Johnny Williams

John Williams, Jr.

Also known as J. Williams, John Williams, Johnnie Williams, Johnny Williams Jr., Johnny Williams Orchestra And Chorus

Discography of Johnny Williams:

# Release title Total tracks Type of release is Imprint date Label


Born: March 13, 1908 in Memphis, Tennessee

Died: October 23, 1998 in New York City, New York

American double bass player. He first learned violin, but disliked the instrument and instead took up tuba while in high school. During the early 1930s he played tuba, then double bass, in southern territory bands. In 1936 he moved to New York, where he took part in several recording sessions with Henry "Red" Allen (1936-7), played with the Mills Blue Rhythm Band (1937-8), recorded with Buster Bailey (December 1938), and worked briefly with Benny Carter. In 1939 he made the first of several recordings with Billie Holiday (to 1942, under the leadership of Holiday or Teddy Wilson), played with Frankie Newton at the downtown location of Café Society, recorded with Harry James, James P. Johnson, J. C. Higginbotham, the Port of Harlem Jazzmen, the Port of Harlem Seven, Newton, and Sidney Bechet, and joined Coleman Hawkin’s band. After leaving Hawkins the following year Williams played with Louis Armstrong until 1941. In summer 1941 he joined Wilson’s sextet (for illustration see Wilson, Teddy), with which he appeared in the film short "Boogie Woogie Dream" (1941). He recorded with his fellow sideman Edmond Hall in January 1944 and remained at Café Society under Hall’s leadership when Wilson disbanded in May 1944. During these years he was occasionally reunited with Armstrong, most notably at a concert involving Hall’s band at Carnegie Hall in February 1947. When Hall disbanded in mid-June 1947, Williams joined Tab Smith at the Savoy Ballroom (to 1952) and Johnny Hodges (c1952-1955).
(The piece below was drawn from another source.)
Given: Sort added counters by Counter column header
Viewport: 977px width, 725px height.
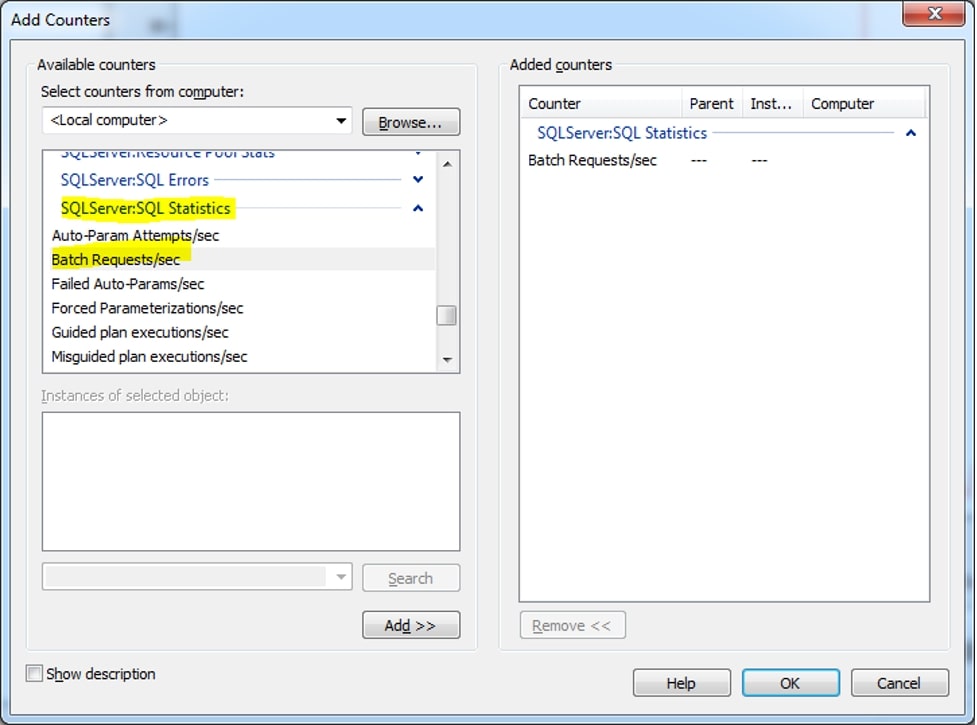Looking at the screenshot, I should coord(600,104).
He then ceased working as a full-time musician, but in 1968 he traveled to France with Buddy Tate, and in the 1970s he worked frequently with Red Richards. He also toured with Bob Greene’s concert troupe, the World of Jelly Roll Morton, from 1978 to 1982, and with the Harlem Blues and Jazz Band from 1978 until June 1998, when a stroke ended his career.